Next we meet the professor’s young and pretty daughter, Virginia Maxon. Here Burroughs presents a vivid contrast. Inside the lab, haggard, nerve-wracked, grey-haired Professor Maxon, disposes of the evidence, while on the other side of the laboratory door, the innocent, young girl, urges her “Daddy” to get out of the lab for some air and food, after being locked inside for three days. It’s at this point the professor knows he needs to get away for a while, if not to protect what’s left of his sanity, then at least to avoid harassment by the police.

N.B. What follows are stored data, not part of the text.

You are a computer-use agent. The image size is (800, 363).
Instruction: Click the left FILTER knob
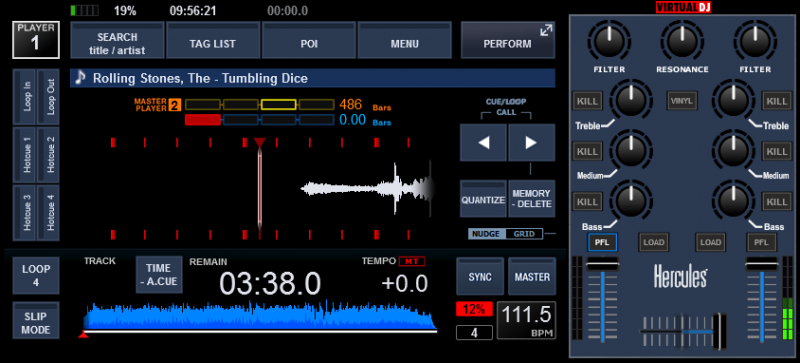click(609, 40)
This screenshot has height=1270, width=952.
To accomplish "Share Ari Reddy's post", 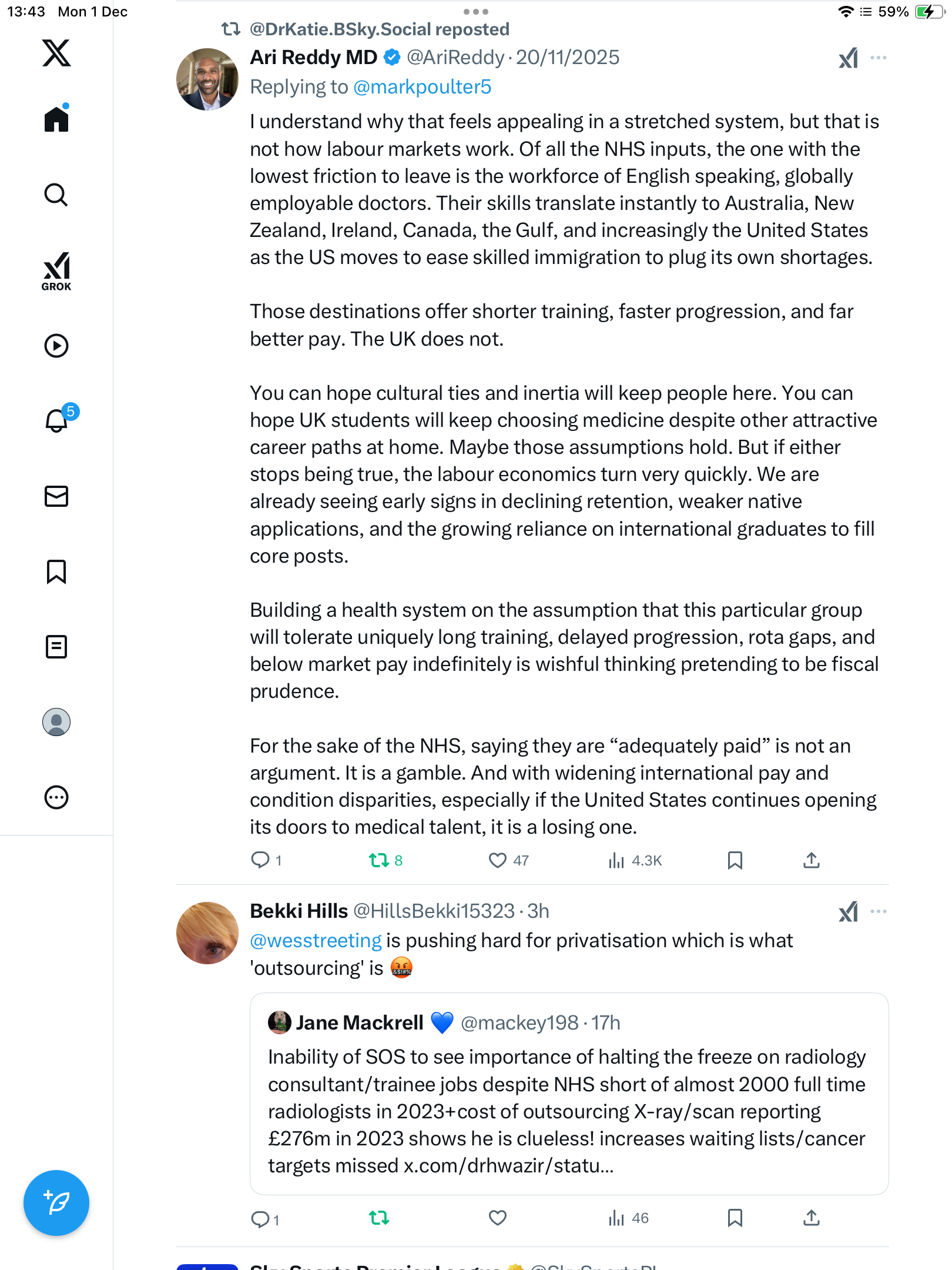I will (811, 861).
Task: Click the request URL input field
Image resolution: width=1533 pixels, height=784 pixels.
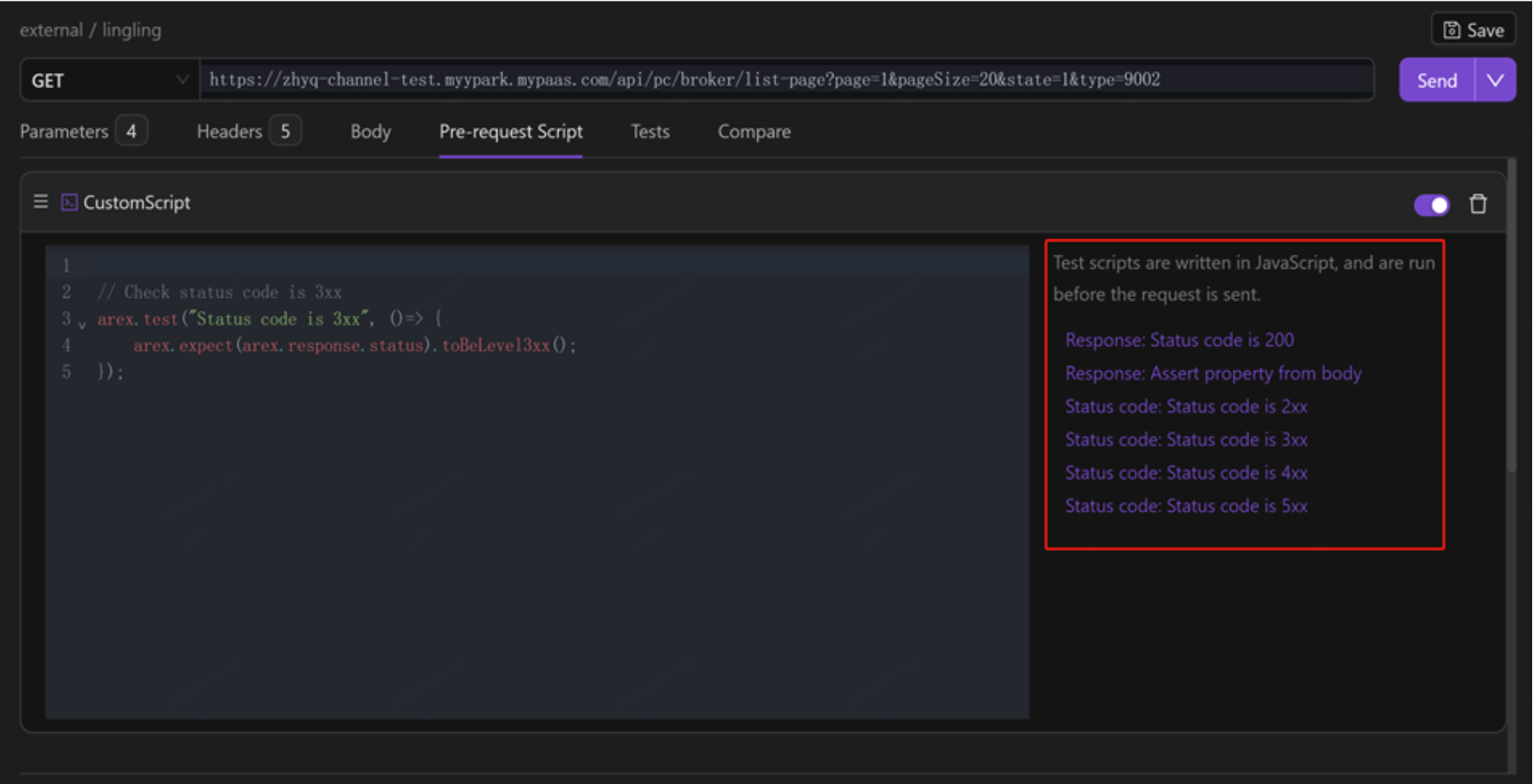Action: click(785, 80)
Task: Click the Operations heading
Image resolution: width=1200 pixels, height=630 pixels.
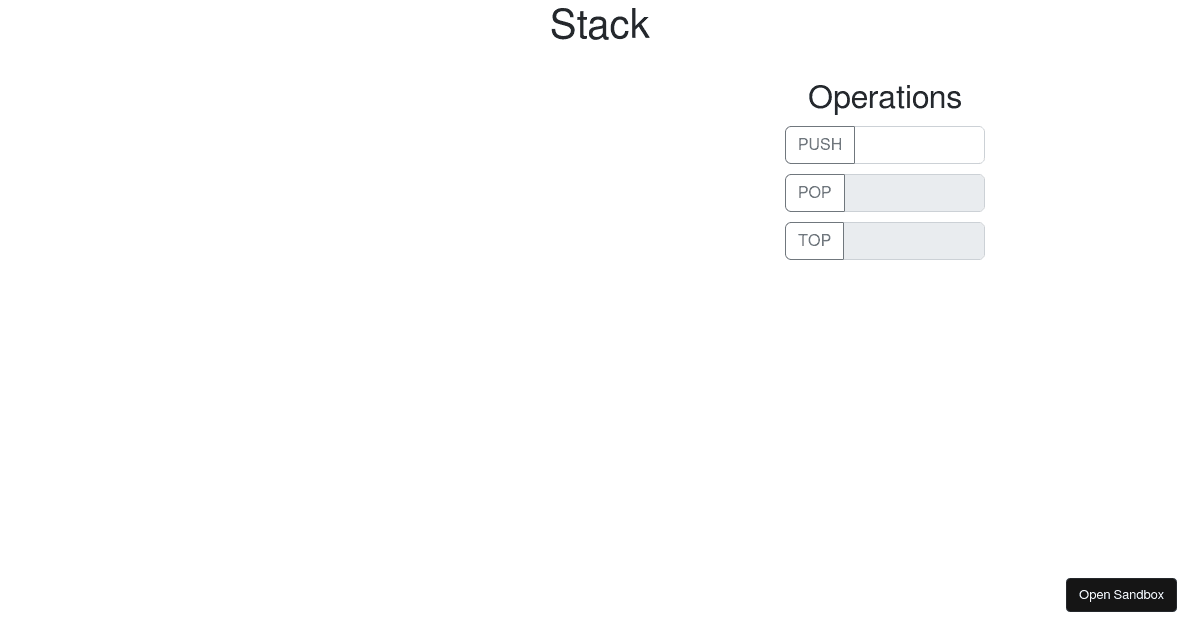Action: [884, 97]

We then find the professor and daughter on a long sea-voyage to the East Indies. You would think the cruise would have done Professor Maxon some good, but in reality, he’s been thinking that, while it would be unwise to conduct future experiments in Ithaca, he might be able to work undisturbed somewhere in the jungles of one of the islands. They go to Singapore, and there the professor and Virginia meet a Dr. von Horn, who becomes Maxon’s assistant. Von Horn is a less than scrupulous fellow with plans of his own and whose eyes light up every time he sees Virginia.

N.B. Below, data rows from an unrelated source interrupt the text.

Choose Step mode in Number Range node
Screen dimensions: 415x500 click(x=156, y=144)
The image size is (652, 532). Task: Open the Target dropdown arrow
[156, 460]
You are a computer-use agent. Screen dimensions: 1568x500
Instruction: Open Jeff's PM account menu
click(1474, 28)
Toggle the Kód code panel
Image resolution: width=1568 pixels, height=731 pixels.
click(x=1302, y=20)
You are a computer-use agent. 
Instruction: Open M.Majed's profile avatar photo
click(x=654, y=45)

With von Horn’s help, the professor sets up a compound on one of the lesser Pamarung islands off the coast of Borneo. The professor gets to work, and meanwhile we are introduced to a band of Malayan pirates, led by the ruthless Rajah Muda Saffir. At first he just wants money but, like von Horn, once he sees Virginia he has other ideas.
All this in Chapter One, which is entitled “The Rift,” so named because by the end of the chapter Virginia feels a cold distance growing between her and her father. If she had learned what he has in mind for her future, perhaps Burroughs would have called the chapter “Freakout!”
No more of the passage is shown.